* PROBLEMS AND TASKS:
[A] In the Canberra Raiders article below, which two clubs had Siliva Havili played for before he came to Canberra?
[B] Pick up the Canberra Raiders piece on Siliva Havili after its final sentence and keep writing it.

* DOCUMENT EXTRACT:
The Canberra Raiders have many heroes. Some of them we talk about more than others. But for every Josh Hodgson or Josh Papalii there’s an Elliott Whitehead or a Hudson Young, who don’t share the profile of others, but will be nearly as integral to the Raiders success in 2020. These are their stories [insert Law and Order duh duh sound].
You can check out Part I on Elliot Whitehead here, Part II on Michael Oldfield here, and Part III on Hudson Young here.
Siliva Havili came to Canberra as a dark cloud hung over the side. The most important cog in the Green Machine has been hurt, seriously, and it meant the Raiders 2018 campaign was likely dead before it started.
In this darkness there was the silver lining of opportunity for Havili. He needed it. As Dan Walsh reported at the time, he had a baby on the way and no club, or more importantly, contract to call his own. He said he was in a dark place at the time. His career to this point had been disjointed. Two years at the Warriors and one at the Dragons had failed to produce a stable job. Canberra was a shot at something more substantial; a chance to play regular minutes in a talented, if flawed, side.

* INFORMATION SUPPLIED:
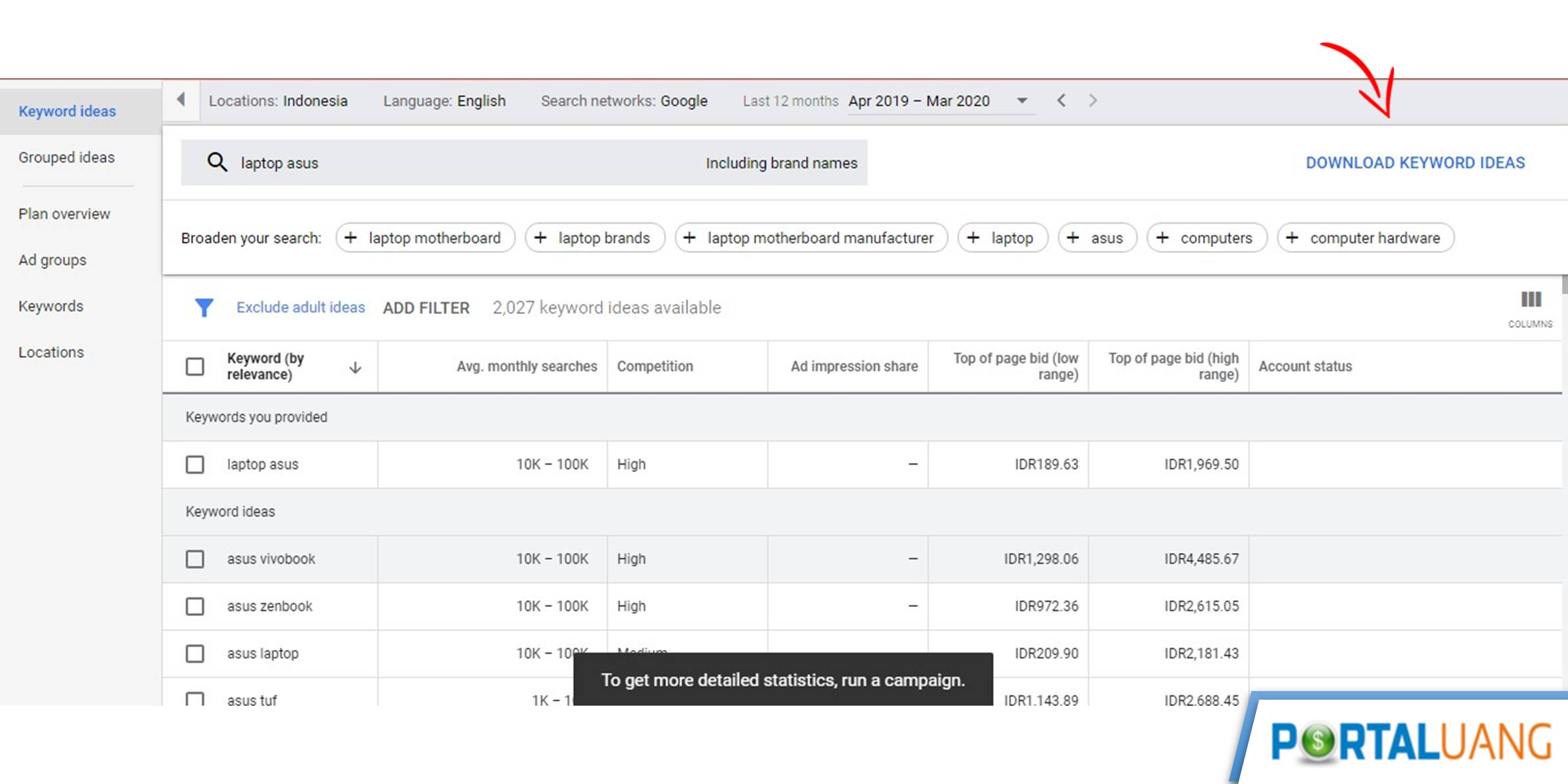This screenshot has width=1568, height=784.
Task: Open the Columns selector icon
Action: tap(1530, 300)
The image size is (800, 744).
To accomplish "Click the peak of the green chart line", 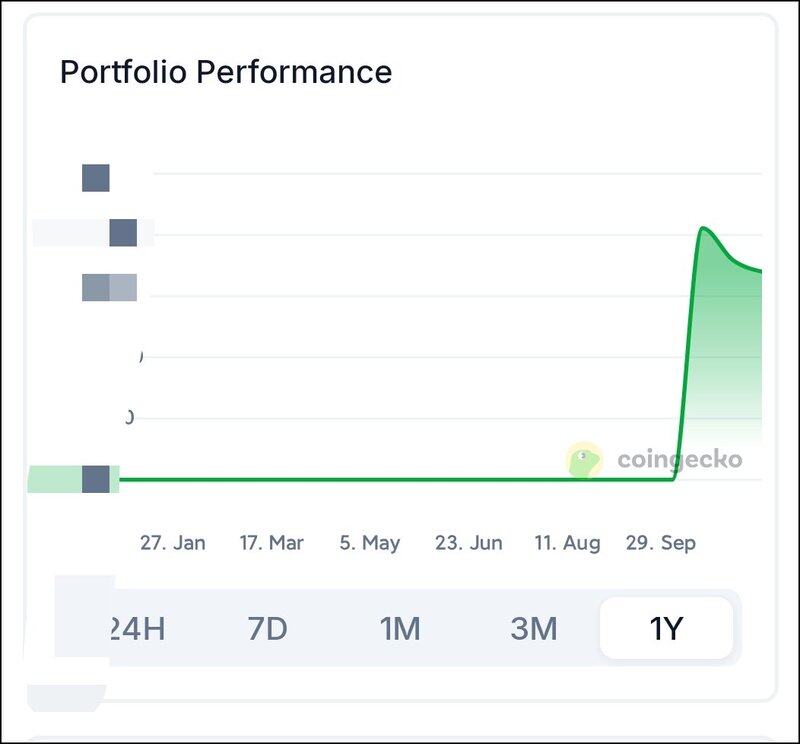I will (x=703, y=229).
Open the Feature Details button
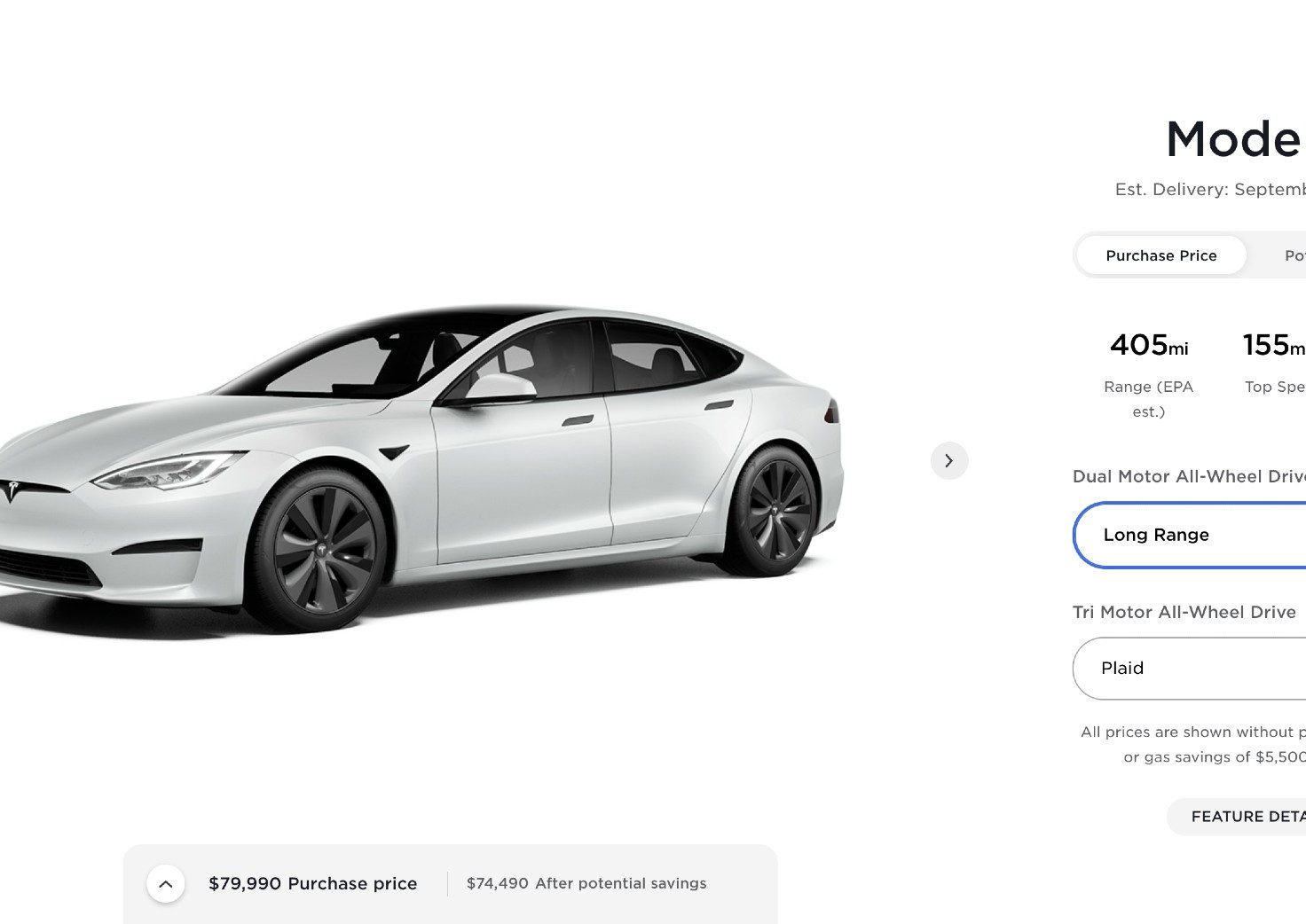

* ANSWERS TO THE PROBLEMS:
[A] The Warriors and the Dragons.

[B]
It wasn’t going to the an easy ride to a starting spot. He joined the club alongside Craig Garvey, another player desperate for a full-time gig. He only had the pre-season to prove his worth, and after seeing him (and Garvey) do their best to prove themselves, Coach Stuart decided that an unprepared and undersized Aidan Sezer was going to play a bigger role than he should have. Siliva got first crack in the trials and played smartly but within himself. After one trial we suggested he should run more, which now seems comical in hindsight.
In his first game he made the most of his limited minutes. Early on, he took a run fifteen metres from dummy-half before being touched. Later in the set he barged over from dummy-half. It was hardly the Josh Hodgson experience but it was clear that the Milk had another player they could depend on, and sometimes that’s exactly what you need.
While it became profoundly clear that Aidan Sezer was, in fact, not a hooker (who knew?!), and Craig Garvey struggled to gain attention with his often excellent performance for the Mounties, Havili set about establishing himself as the first choice nine (non Josh-Hodgson edition). Through the first 14 rounds he became a starting quality hooker, using his powerful run to take metres when they were on offer. Given the Raiders had been scrambling to find a way to plug a hole at the beginning of the year, Havili had done a stellar job.
When Josh Hodgson returned that season it wasn’t immediately clear how it would all fit together. Hodgson came off the bench twenty minutes into his first game, made sweet love to the West Tigers and suddenly it wasn’t clear what Siliva Havili would do. We speculated before the game that Havili’s running game would allow him to play some minutes as a rotation middle forward, and while he didn’t get many opportunities in that game, that became a big part of his service offering.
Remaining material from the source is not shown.